Project Help’s Family Fall Festival plenty of fun for everyone

MTSU freshman Dalton Burton, a psychology and dance major, offers a handful of sprinkles to one young chef as another eyes their creation at the cookie-decoration station at Project Help’s Family Fall Festival Oct. 18. (MTSU photos by News and Media Relations)

Mix a dollop of face paint, a handful of cupcake sprinkles and some pumpkin-seed-covered giggles in a sandbox, then let it all bake in a sunny fall afternoon.

That’s the recipe for Project Help’s Family Fall Festival every year at MTSU, and the result is always delicious — and sometimes hilarious.

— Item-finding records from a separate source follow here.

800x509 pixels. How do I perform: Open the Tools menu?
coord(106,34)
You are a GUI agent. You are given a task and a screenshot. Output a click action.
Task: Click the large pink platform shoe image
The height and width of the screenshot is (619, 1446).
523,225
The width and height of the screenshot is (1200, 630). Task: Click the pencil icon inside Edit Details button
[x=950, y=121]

Families, friends, teachers, neighbors and community supporters turned out Thursday to spend the afternoon with the kids of Project Help, Rutherford County’s only community- and center-based program serving very young children, including those with special needs.

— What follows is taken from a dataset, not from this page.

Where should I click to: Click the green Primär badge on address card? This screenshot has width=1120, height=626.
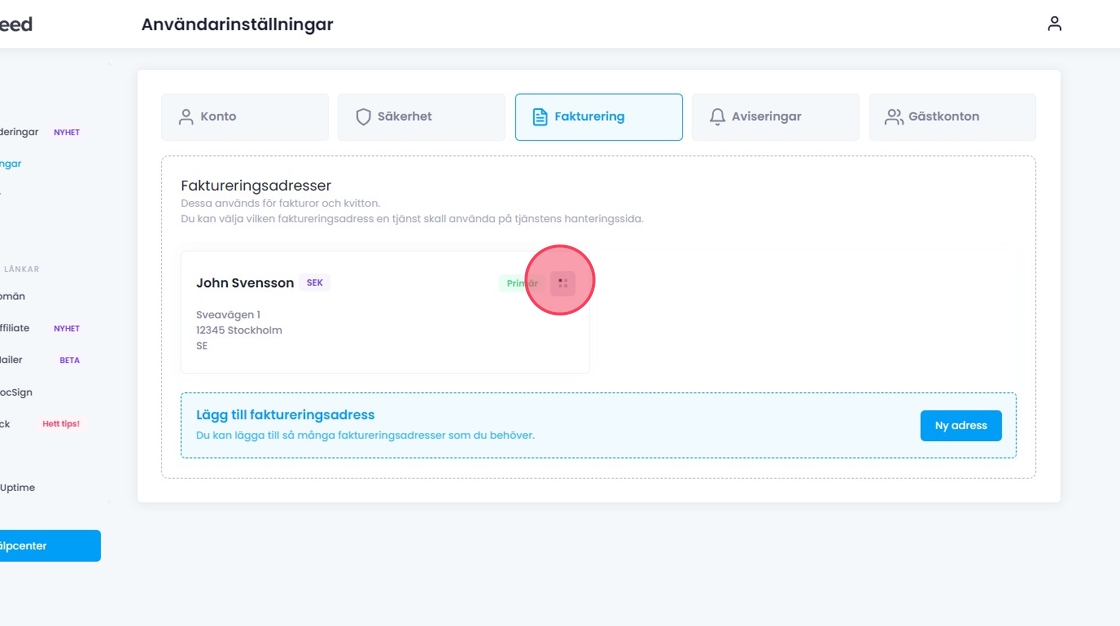[521, 283]
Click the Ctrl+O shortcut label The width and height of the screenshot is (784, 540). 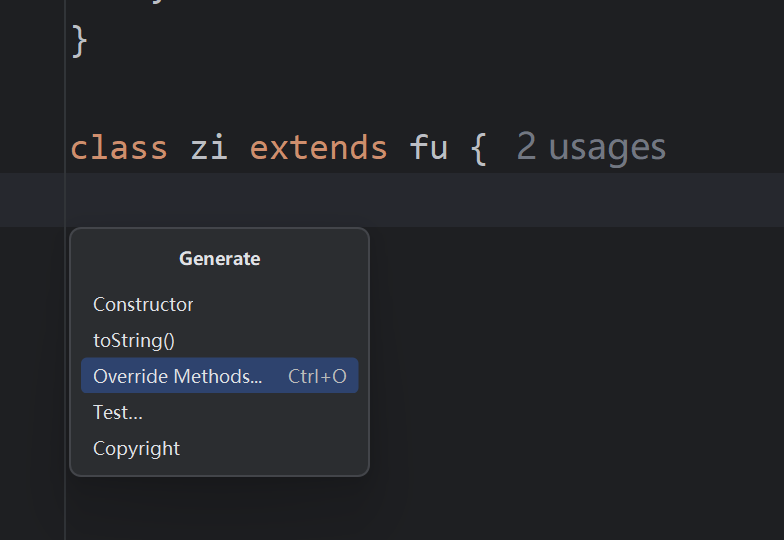317,376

The festival, enhanced by the breezy October blue skies, welcomed dozens of visitors with snacks, games and the MTSU Dairy’s always-crowd-pleasing chocolate milk. Several members of the Blue Raider football team and coaches took a break from practice to carve pumpkins, and Brad Hopkins, a former Tennessee Titan and current sports radio host, stopped by for a quick visit with the Project Help kids, too.

“The goal is to provide our children and their families with an afternoon filled with free, fun and fabulous fall festivities,” said Director Susan Waldrop. “The weather’s cooperated beautifully and we’ve all been having a great time!”

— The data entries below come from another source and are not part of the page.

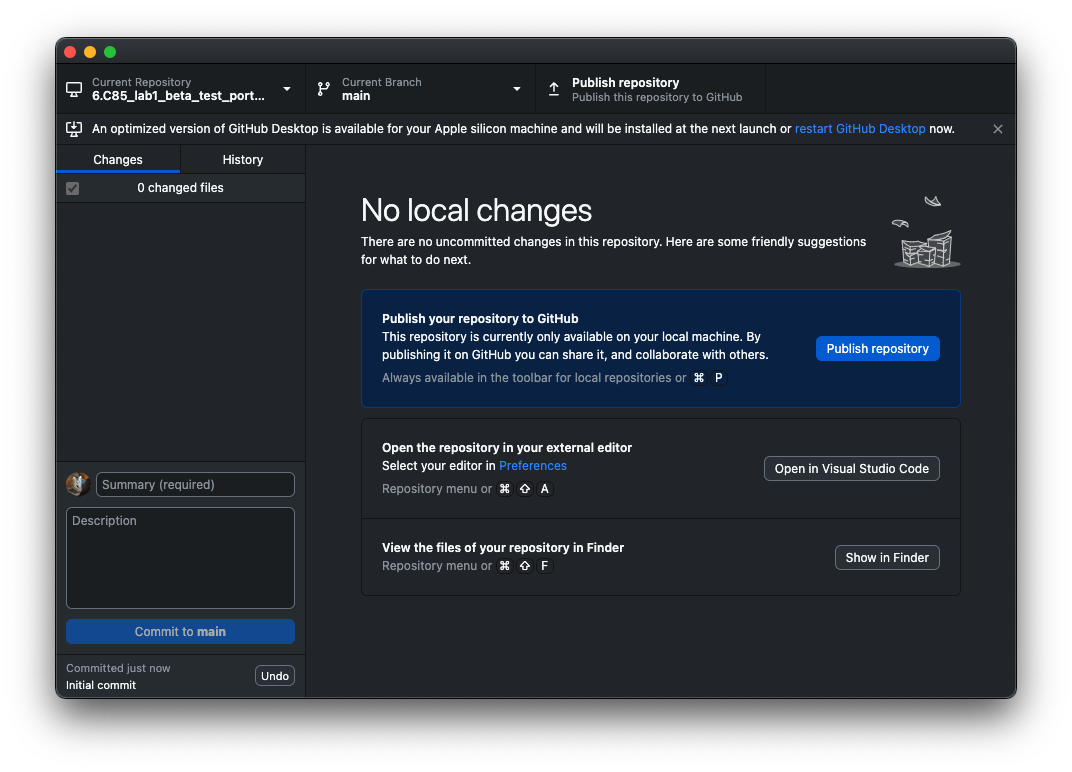Undo the Initial commit
Viewport: 1072px width, 772px height.
coord(274,676)
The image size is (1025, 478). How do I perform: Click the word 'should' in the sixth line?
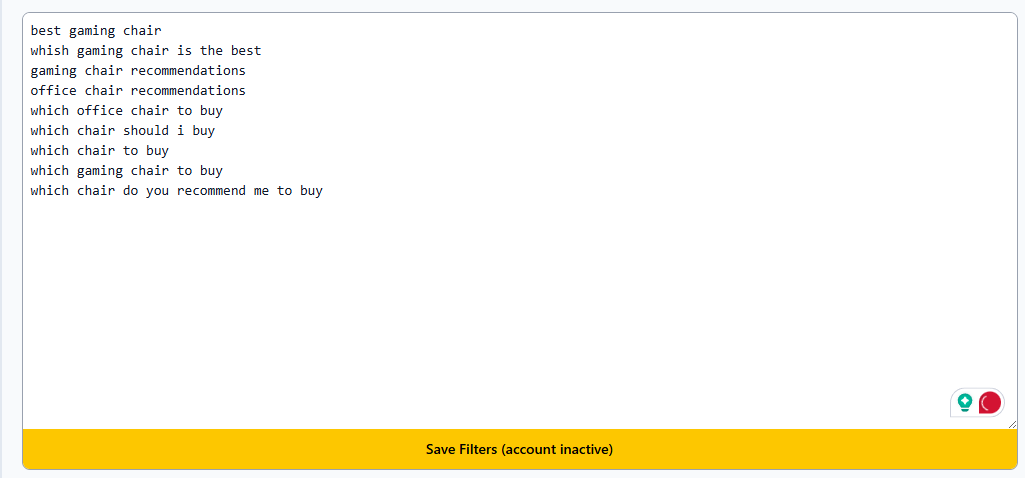[x=146, y=131]
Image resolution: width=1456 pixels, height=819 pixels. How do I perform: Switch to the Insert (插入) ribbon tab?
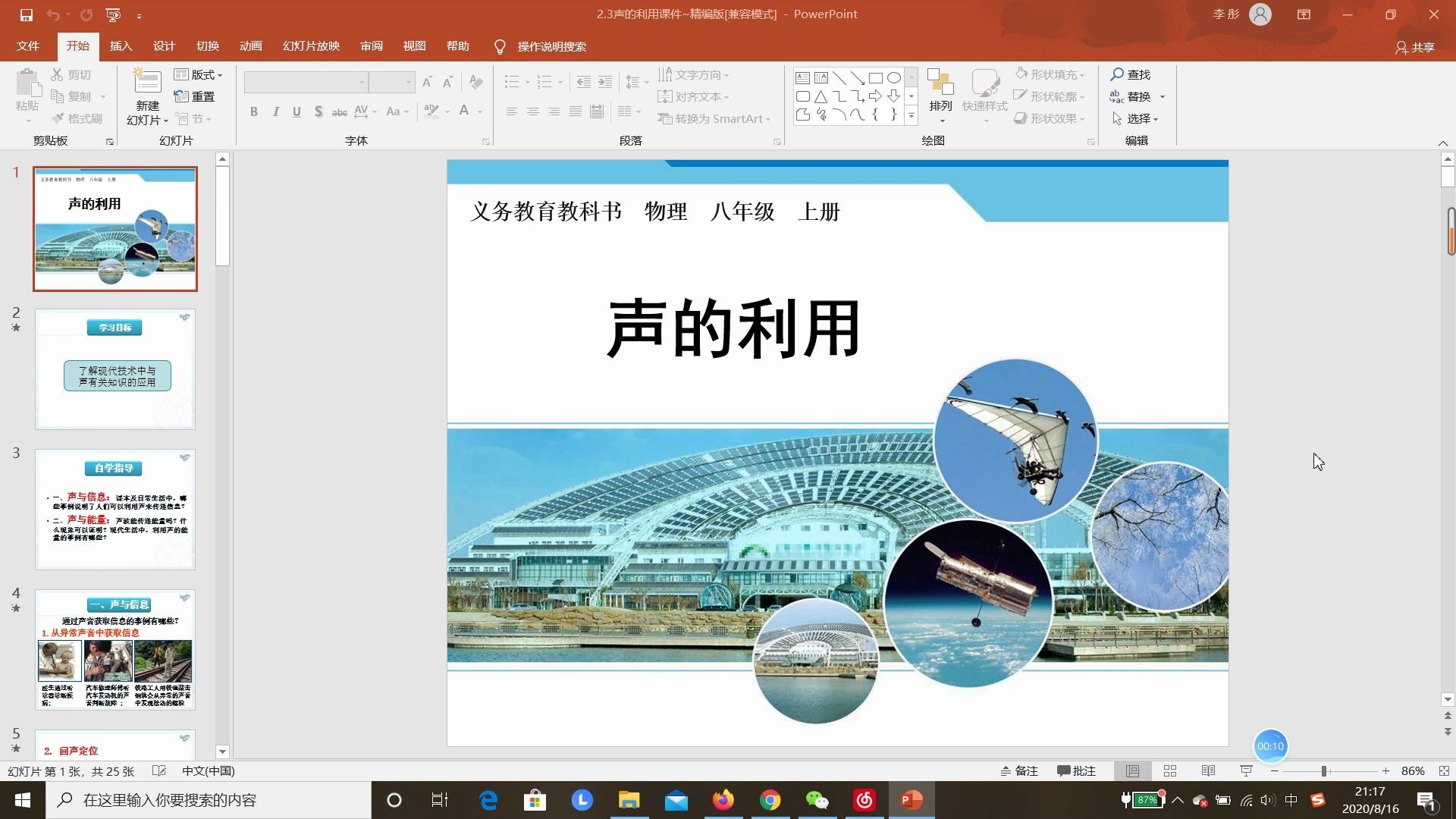[x=121, y=46]
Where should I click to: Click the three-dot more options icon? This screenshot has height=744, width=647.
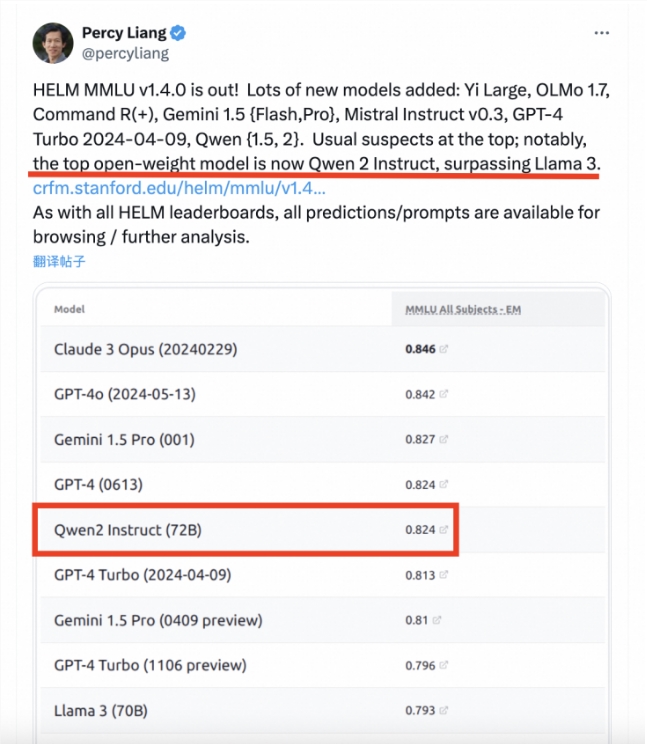(601, 33)
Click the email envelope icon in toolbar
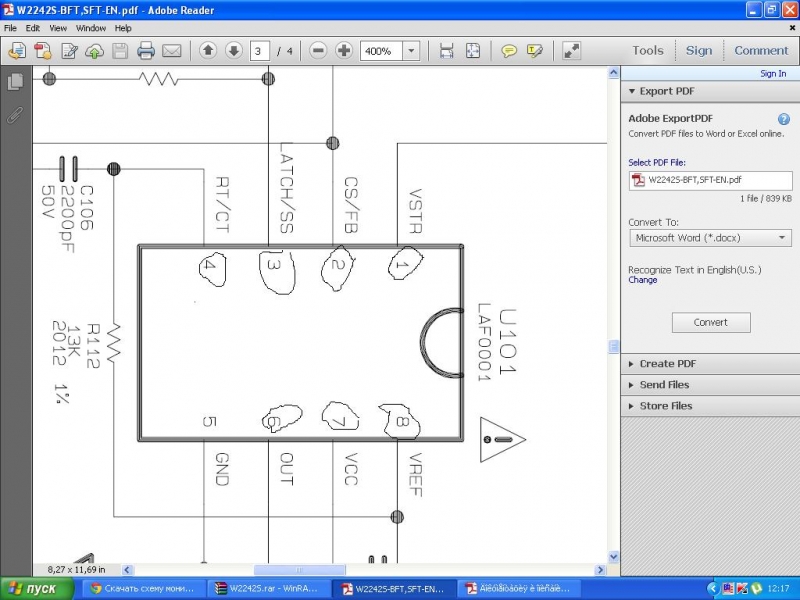The width and height of the screenshot is (800, 600). [172, 51]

Founded in 1983, the nonprofit Project Help provides free early-intervention and family-support services to toddlers with disabilities and developmental delays. It currently serves 68 children, including 45 with special needs.

Project Help’s progressive preschool serves children from 15 months to 3 years old. The new “Project Help Prep” for children ranging from 3 years old to kindergarten currently offers a half-day, tuition-only program four days a week.

The center’s staff, which includes more than 150 student volunteers each semester, works with parents through family-support programs that include workshops, one-to-one interactions and informal training seminars.

For more details about Project Help and its services, visit www.mtsu.edu/ProjectHelp.

— Gina E. Fann (Gina.Fann@mtsu.edu)

A bouncy castle slide brings out the giggles at Project Help’s Family Fall Festival Oct. 18.

A pair of Project Help supporters, disguised as SuperDad and SuperKid, frost some supercookies at the 2012 Family Fall Festival.

MTSU Blue Raider Zachary Lopez, left, applies his artistic skills to a Project Help pumpkin as teammate Aaron Davis offers suggestions and fellow Blue Raider Carlos Lopez, center, holds up his finished work at the Family Fall Festival.